I've started re-reading my next book Everything Bad Is Good For You: How Today's Popular Culture Is Actually Making Us Smarter by Steven Johnson.  I picked this as my next book because I figured I've read a couple fiction books and I should mix it up with a non-fiction one.  Originally I was going to re-read Kitchen Confidential but I've read that one a number of times and I've only read this one once before.  Don't worry, my next book will be completely new to me.  By the way, the title quote is from the intro, page xvi.

Steven describes the book as "an old-fashioned work of persuasion" (xv) to prove that today's pop culture is not a brain drain on the culture that every op-ed piece seems to suggest, but rather that there are actual cognitive benefits to TV and video games. 

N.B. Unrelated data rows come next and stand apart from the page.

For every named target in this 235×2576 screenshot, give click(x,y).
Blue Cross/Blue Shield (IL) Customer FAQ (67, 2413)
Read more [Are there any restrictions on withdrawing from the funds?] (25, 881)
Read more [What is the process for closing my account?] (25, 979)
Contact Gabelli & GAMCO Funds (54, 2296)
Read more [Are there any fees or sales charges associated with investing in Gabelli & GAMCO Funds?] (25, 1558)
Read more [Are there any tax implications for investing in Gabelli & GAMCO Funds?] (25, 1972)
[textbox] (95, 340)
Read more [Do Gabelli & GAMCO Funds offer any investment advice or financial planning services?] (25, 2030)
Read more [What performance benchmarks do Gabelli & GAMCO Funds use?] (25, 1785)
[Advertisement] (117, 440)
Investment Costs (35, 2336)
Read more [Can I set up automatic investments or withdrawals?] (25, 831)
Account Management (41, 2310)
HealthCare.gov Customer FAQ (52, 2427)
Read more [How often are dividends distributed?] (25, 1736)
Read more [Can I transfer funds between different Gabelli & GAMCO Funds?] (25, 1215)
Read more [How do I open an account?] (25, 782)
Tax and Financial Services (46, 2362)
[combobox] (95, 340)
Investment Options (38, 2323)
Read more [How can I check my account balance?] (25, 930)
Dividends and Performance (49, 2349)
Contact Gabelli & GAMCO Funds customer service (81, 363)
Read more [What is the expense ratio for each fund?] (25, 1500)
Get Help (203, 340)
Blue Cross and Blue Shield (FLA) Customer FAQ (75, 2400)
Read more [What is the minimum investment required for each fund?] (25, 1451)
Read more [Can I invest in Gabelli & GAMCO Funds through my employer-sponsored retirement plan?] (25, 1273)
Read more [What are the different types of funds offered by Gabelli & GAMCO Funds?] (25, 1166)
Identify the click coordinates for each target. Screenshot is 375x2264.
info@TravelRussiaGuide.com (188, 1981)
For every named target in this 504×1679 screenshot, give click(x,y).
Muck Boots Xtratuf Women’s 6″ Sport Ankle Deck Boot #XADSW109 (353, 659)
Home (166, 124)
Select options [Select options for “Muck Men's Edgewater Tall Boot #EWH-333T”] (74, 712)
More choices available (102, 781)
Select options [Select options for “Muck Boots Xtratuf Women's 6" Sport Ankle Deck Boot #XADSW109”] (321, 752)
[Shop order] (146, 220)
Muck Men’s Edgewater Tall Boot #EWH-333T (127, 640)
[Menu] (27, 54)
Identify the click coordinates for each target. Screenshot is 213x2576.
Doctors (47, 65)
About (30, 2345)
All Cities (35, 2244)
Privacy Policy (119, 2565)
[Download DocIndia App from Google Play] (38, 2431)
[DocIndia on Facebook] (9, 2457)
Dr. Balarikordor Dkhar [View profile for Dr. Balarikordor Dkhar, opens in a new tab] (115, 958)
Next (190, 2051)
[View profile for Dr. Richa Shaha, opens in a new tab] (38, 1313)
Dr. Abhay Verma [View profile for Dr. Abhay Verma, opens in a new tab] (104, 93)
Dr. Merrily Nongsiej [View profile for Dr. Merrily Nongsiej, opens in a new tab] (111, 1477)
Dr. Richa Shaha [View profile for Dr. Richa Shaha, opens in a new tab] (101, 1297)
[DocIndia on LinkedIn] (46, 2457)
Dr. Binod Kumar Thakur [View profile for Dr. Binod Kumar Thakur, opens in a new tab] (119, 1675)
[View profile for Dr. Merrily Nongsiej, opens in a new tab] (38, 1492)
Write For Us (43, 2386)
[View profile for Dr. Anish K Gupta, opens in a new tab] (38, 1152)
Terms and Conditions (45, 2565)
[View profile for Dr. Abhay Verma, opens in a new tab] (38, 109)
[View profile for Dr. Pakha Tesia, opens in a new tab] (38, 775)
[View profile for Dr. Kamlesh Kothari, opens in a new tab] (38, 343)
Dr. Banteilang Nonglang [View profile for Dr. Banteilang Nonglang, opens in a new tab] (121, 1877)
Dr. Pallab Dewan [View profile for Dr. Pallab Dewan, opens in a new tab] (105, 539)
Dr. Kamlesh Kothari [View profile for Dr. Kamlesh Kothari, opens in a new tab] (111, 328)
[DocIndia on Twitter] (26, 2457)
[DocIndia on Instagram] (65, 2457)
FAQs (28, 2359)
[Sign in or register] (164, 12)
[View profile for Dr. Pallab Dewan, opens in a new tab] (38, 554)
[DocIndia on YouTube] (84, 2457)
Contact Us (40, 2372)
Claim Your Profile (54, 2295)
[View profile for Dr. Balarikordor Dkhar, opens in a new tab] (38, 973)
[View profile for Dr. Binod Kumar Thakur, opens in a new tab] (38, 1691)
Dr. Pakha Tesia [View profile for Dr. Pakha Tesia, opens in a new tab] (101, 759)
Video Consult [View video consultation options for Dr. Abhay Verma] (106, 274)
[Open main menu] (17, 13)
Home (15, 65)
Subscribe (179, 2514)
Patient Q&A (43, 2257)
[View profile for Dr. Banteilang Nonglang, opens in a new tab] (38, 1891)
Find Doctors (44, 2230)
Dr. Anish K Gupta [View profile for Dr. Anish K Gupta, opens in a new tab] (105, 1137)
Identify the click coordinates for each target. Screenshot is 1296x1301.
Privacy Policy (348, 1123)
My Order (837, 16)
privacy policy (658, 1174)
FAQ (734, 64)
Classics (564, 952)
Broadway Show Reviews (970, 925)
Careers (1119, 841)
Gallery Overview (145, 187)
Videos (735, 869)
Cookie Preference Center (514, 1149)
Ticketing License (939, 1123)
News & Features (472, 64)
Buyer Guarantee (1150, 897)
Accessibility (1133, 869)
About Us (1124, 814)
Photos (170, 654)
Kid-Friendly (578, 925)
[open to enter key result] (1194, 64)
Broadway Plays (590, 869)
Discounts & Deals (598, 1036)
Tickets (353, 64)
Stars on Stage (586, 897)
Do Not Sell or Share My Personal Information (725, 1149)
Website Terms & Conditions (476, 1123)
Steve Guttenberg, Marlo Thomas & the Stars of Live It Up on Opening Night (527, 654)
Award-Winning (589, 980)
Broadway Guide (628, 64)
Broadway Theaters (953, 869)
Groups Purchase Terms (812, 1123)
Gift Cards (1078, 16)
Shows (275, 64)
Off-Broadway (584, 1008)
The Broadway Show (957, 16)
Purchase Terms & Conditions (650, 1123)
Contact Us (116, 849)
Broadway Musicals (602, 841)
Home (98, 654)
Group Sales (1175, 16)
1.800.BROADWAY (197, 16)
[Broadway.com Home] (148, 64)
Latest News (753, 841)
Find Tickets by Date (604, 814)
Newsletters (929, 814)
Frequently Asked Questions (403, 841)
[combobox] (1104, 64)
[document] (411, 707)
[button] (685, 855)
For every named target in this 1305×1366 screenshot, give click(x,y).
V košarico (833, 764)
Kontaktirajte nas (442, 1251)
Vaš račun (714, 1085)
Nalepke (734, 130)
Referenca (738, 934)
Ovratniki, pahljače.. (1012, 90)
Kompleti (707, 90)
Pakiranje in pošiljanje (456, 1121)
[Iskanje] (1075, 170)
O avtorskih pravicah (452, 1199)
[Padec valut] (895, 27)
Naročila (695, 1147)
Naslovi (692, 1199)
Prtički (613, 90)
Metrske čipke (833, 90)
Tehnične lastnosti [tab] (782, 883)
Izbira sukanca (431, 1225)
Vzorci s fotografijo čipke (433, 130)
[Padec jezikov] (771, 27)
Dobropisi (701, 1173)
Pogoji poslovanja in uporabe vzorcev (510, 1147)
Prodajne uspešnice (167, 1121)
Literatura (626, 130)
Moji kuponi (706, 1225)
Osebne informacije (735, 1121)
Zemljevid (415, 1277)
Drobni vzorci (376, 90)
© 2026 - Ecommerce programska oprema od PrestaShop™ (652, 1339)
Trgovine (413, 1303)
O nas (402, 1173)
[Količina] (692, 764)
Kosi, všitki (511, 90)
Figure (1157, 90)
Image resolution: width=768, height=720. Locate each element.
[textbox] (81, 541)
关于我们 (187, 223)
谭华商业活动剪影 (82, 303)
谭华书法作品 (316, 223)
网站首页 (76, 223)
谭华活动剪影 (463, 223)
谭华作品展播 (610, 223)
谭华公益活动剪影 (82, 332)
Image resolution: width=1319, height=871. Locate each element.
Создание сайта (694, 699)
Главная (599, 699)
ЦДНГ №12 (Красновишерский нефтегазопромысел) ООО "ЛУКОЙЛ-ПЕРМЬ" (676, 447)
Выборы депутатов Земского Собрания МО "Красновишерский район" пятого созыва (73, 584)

His first section, and the section I've just finished reading, concerns video games, which is probably one of the most demonized forms of pop culture.  I will start this by saying I am not a gamer by any stretch of the imagination, though I did grow up with one in the form of my brother and thus have seen them in their natural habitat.  I can also say that my Brother the Gamer is far smarter than I am, so anecdotally I can see the brain drain is not affecting him.  I suppose this means I don't need to be persuaded but nonetheless, Johnson makes a compelling argument that video games have evolved from the days of Pong and PacMan to a system of complex tasks, learning through action or "probing" and delayed rewards.  He describes the "mental labor" it takes to complete the tasks "telescoping because of the way the objectives next inside one another like a collapsed telescope" and "part of this skill lies in focusing on immediate problems while still maintaining a long-distance view" (54) which Johnson argues is an important skill exercised by video games that is used in other aspects of life.  It's easy to judge video games by the same criteria books are judged by, but that misses the benefits video games do provide.  Video games won't replace Shakespeare, but then again neither will physics.

What are your general thoughts?  Are the majority of video games mindless wastes of time?  Or is there something more to them?

Johnson, Steven.  Everything Bad Is Good For You: How Today's Popular Culture Is Actually Making Us Smarter.  Riverhead Books, New York.  2006.